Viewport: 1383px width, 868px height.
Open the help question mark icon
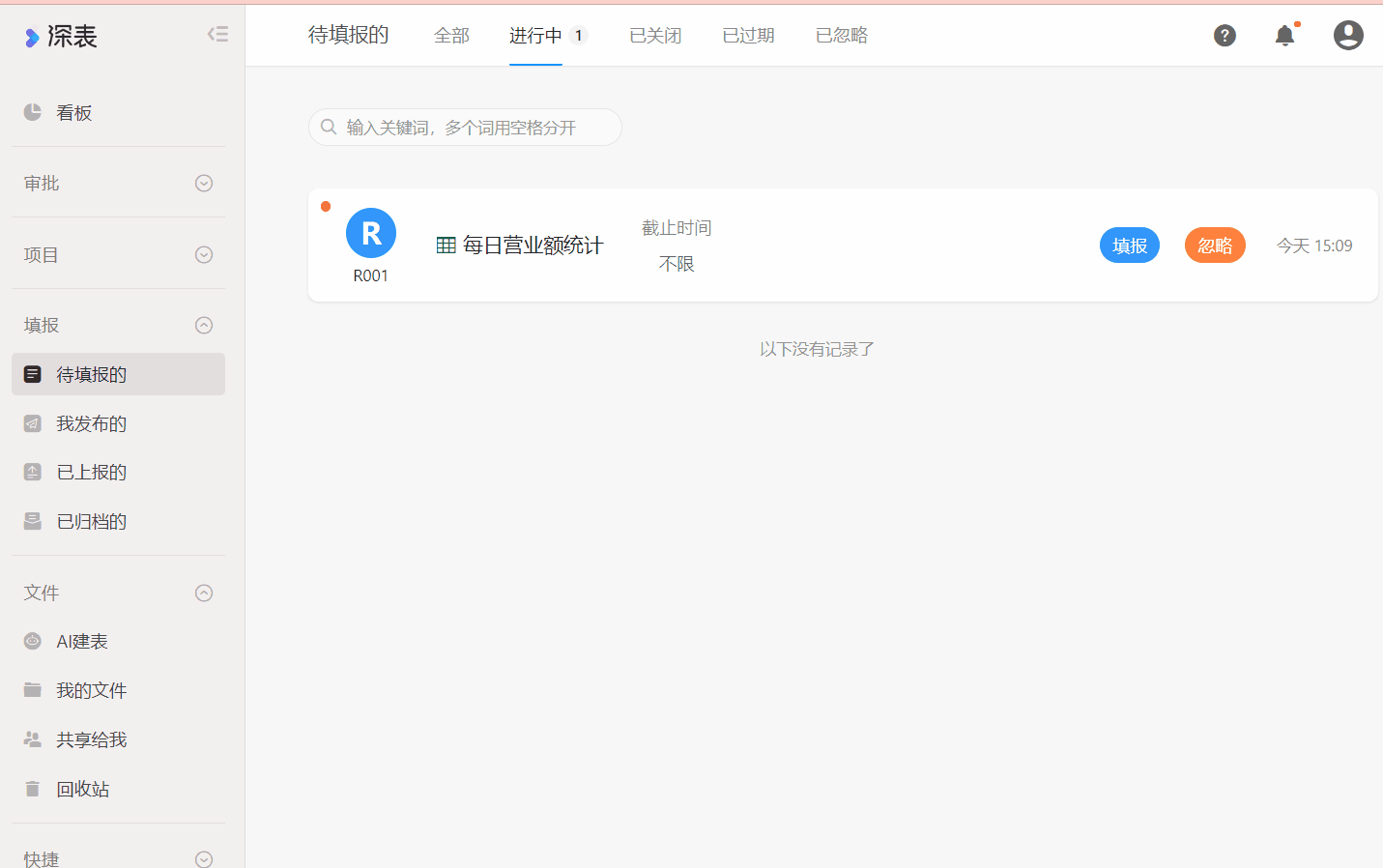1225,36
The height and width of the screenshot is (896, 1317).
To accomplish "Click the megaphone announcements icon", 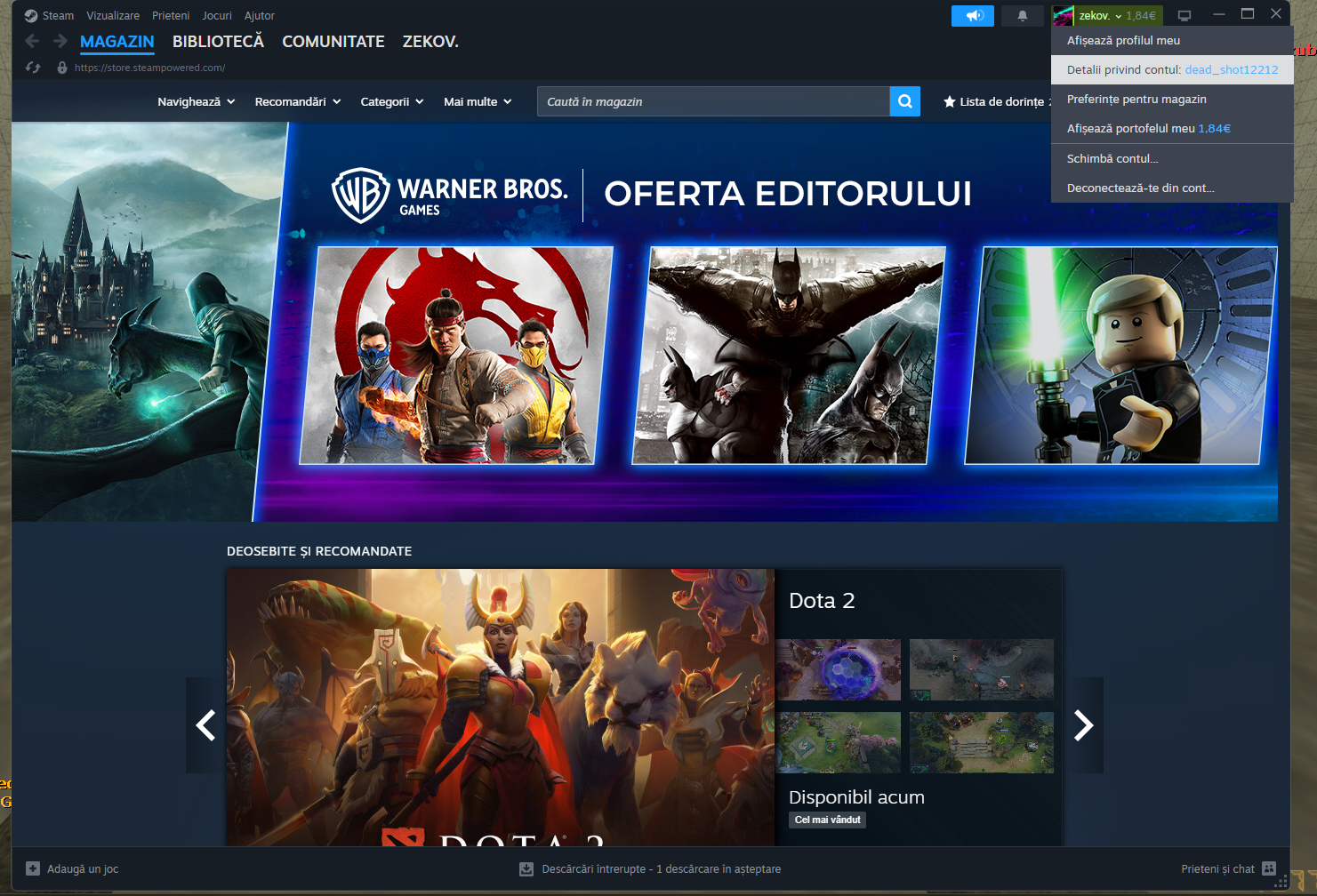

★ ★ ★

§ Problem to work on
Rewrite the rows above as a numbered list, one item per line, skipping any blank lines and leaving the pictures out.

§ Written response
1. Viewport: 1383px width, 868px height.
2. Open the help question mark icon
3. 1225,36
4. The height and width of the screenshot is (896, 1317).
5. To accomplish "Click the megaphone announcements icon", 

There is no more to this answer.